What you need to do =
In the data, find the word "Given" and copy out every line that has it.
________________________
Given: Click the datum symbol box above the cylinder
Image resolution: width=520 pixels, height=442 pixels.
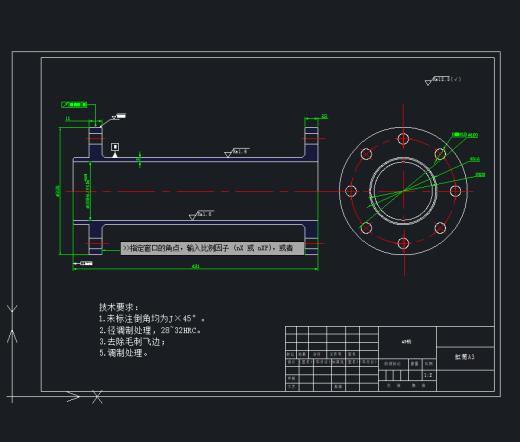Looking at the screenshot, I should pos(115,147).
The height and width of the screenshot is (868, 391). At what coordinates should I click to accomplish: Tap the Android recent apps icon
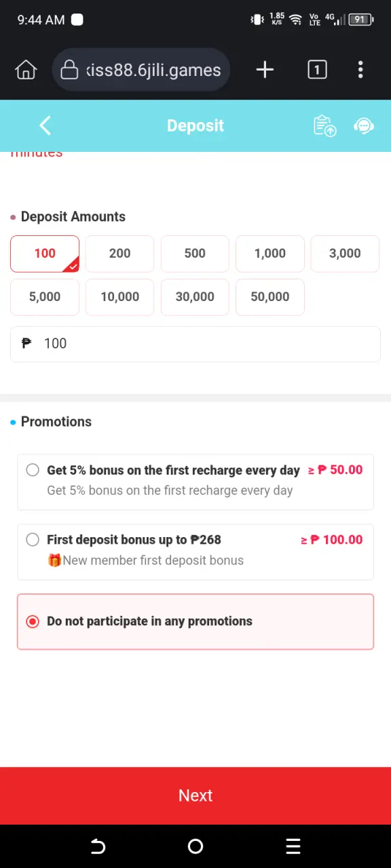[x=293, y=846]

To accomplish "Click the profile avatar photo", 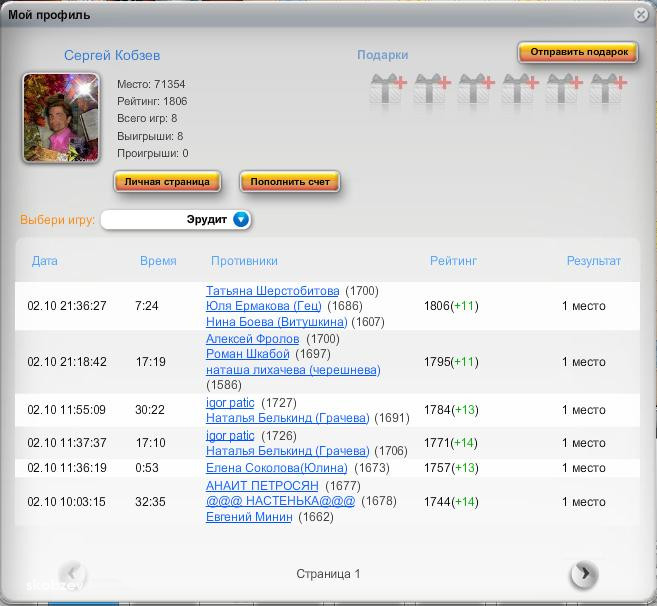I will 61,117.
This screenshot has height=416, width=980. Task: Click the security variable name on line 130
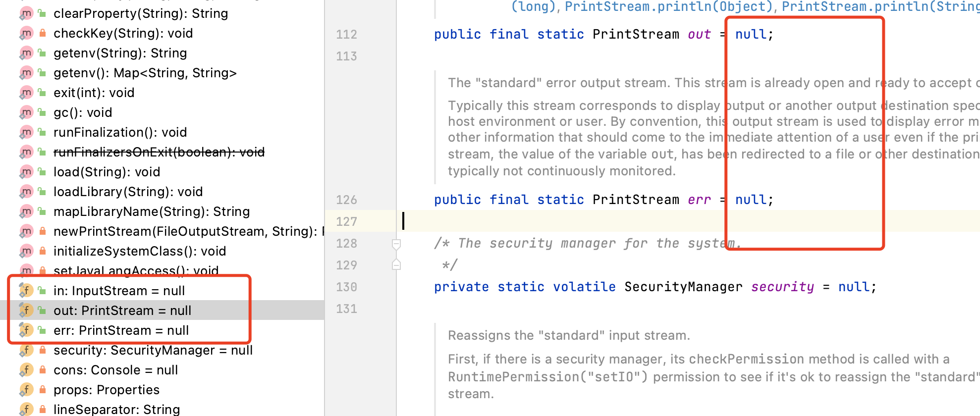pos(782,287)
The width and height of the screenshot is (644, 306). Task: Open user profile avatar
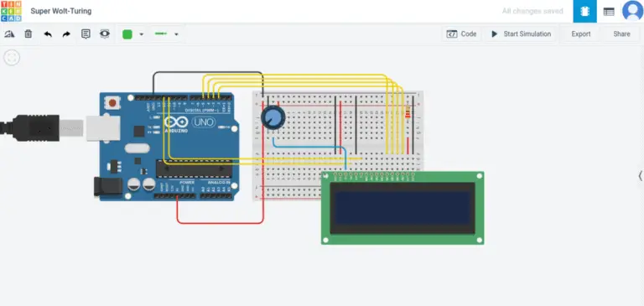point(632,11)
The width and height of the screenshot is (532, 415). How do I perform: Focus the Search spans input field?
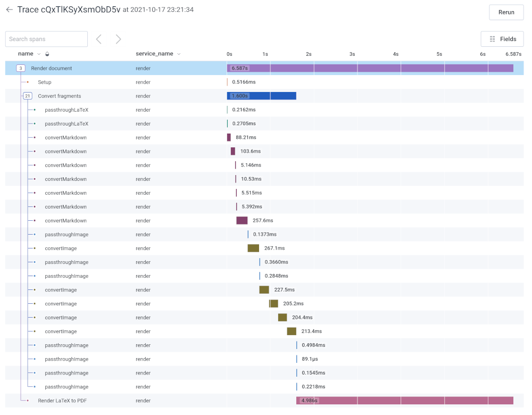click(46, 39)
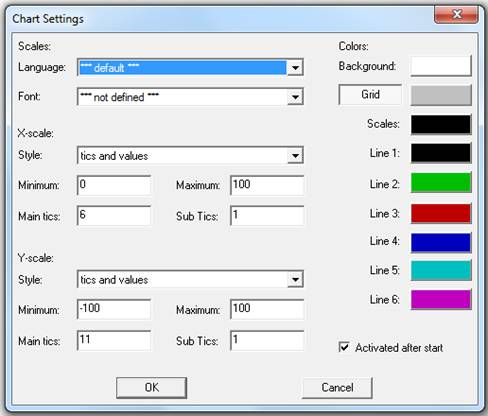Image resolution: width=488 pixels, height=416 pixels.
Task: Toggle the Activated after start checkbox
Action: coord(344,347)
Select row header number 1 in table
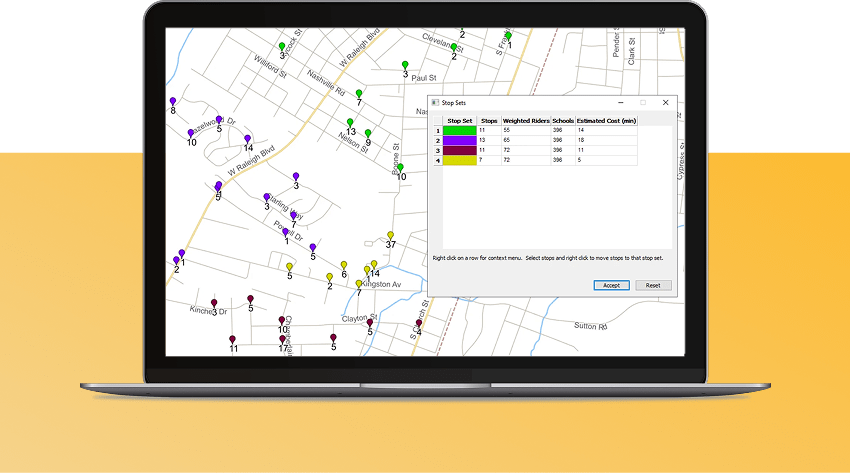Image resolution: width=850 pixels, height=473 pixels. click(436, 130)
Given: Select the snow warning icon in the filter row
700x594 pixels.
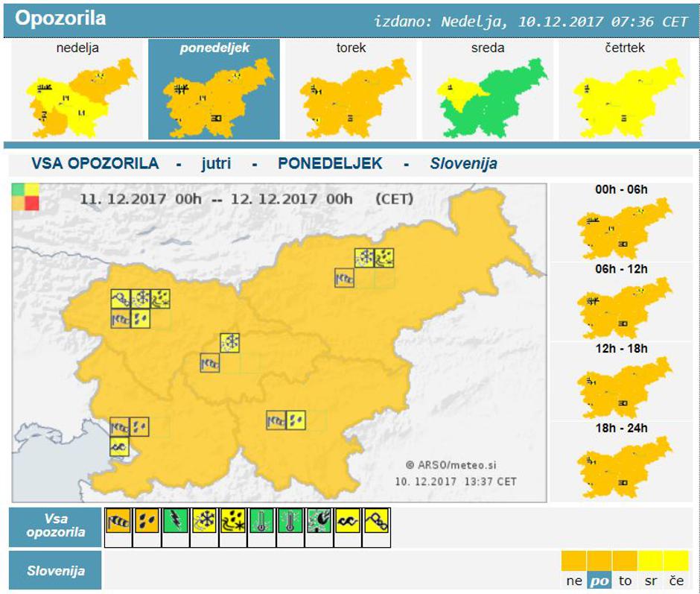Looking at the screenshot, I should 202,521.
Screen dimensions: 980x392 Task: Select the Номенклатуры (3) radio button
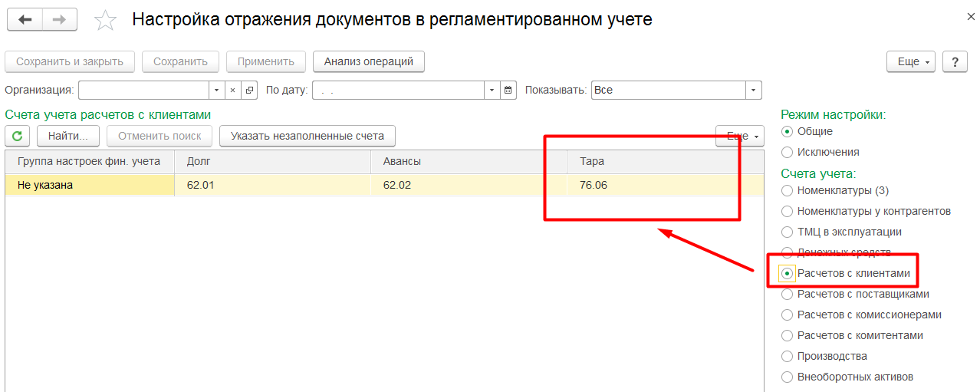pos(787,190)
________________________
Reply =
Given: Click the datum symbol box above the cylinder
Given: Select the snow warning icon in the filter row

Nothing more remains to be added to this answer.